The President’s Council of Advisors on Science and Technology (PCAST) recently published "Technology and the Future of Cities Report to the President" that highlighted the CityScope Project developed by Ira Winder. Excerpt from the Report:
City dashboards that utilize data feeds from open and closed sources have become increasingly common within city governments. Mayors use them as a barometer of urban performance across many dimensions including levels of congestion, pollution, crime, noise, waste, and even pothole repairs. Although some are open source and accessible to anyone with an Internet connection, these tools are typically designed for experts, are often one off solutions, utilize only low-resolution data, and do not fully utilize standards to enable scaling. Cities attempting to regenerate neighborhoods have begun to invest in Innovation Districts, in some cases empowered with special economic zone status. This presents a new opportunity for cities to leverage urban data (e.g., through the City Web) to create a new set of tools that can be applied to Urban Development Districts (UDDs) to maximize their benefit. The CityScope project developed by the City Science Initiative at MIT Media Lab is a data-driven, interactive, tangible, 3D urban observatory and urban decision support system (DSS) designed to engage non-expert stakeholders for city development.

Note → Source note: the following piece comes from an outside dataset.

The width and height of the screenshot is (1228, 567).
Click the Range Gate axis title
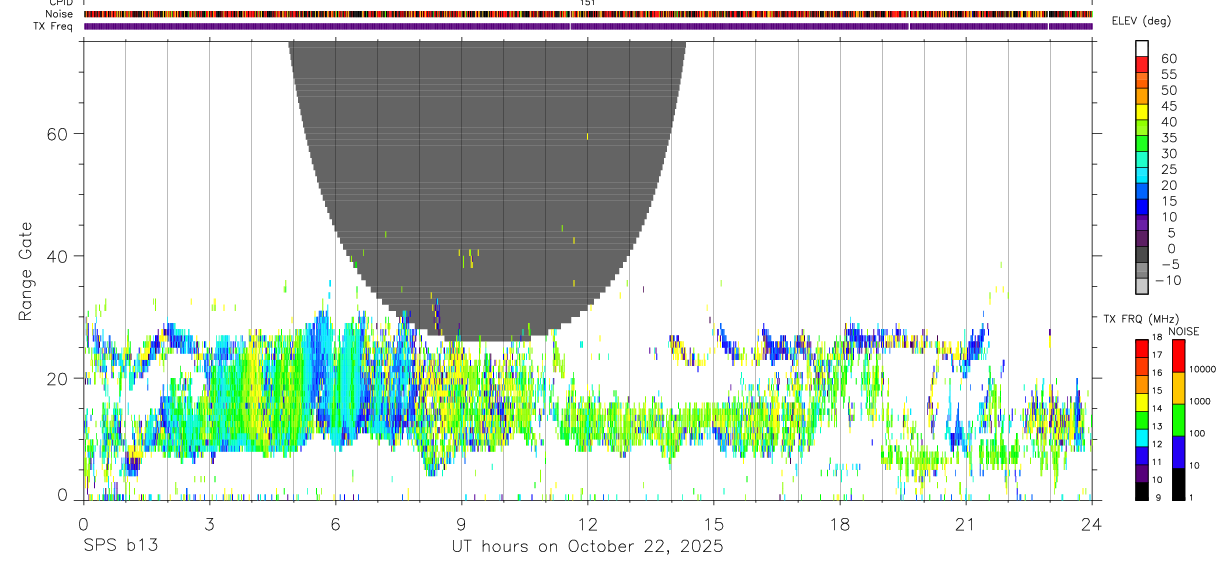pyautogui.click(x=26, y=271)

As a three-dimensional urban observatory the CityScope combines physical scale models (made of LEGO bricks) and 3D projections of urban digital data to form a hybrid physical-virtual reality platform that enables multiple stakeholders to engage in urban decision-making. The CityScope has two modes of interaction. The first is passive observation and the second is active, participatory planning. In observation mode, the CityScope visualizes urban data sets, real-time traffic flows, and social media as well as simulated data such as energy consumption or solar access, so that the users can toggle between information layers (see Figure 1). This allows users of the CityScope to identify potential challenges and opportunities when optimizing existing urban systems.
In active mode, the CityScope allows users to physically move elements of the platform (such as buildings or roads) to simulate alternative urban outcomes. For example, if a user moves buildings onto an empty site, then the CityScope will visualize the corresponding increase in the population density and the effects on traffic, energy use, and the demand on city services (see Figure 2).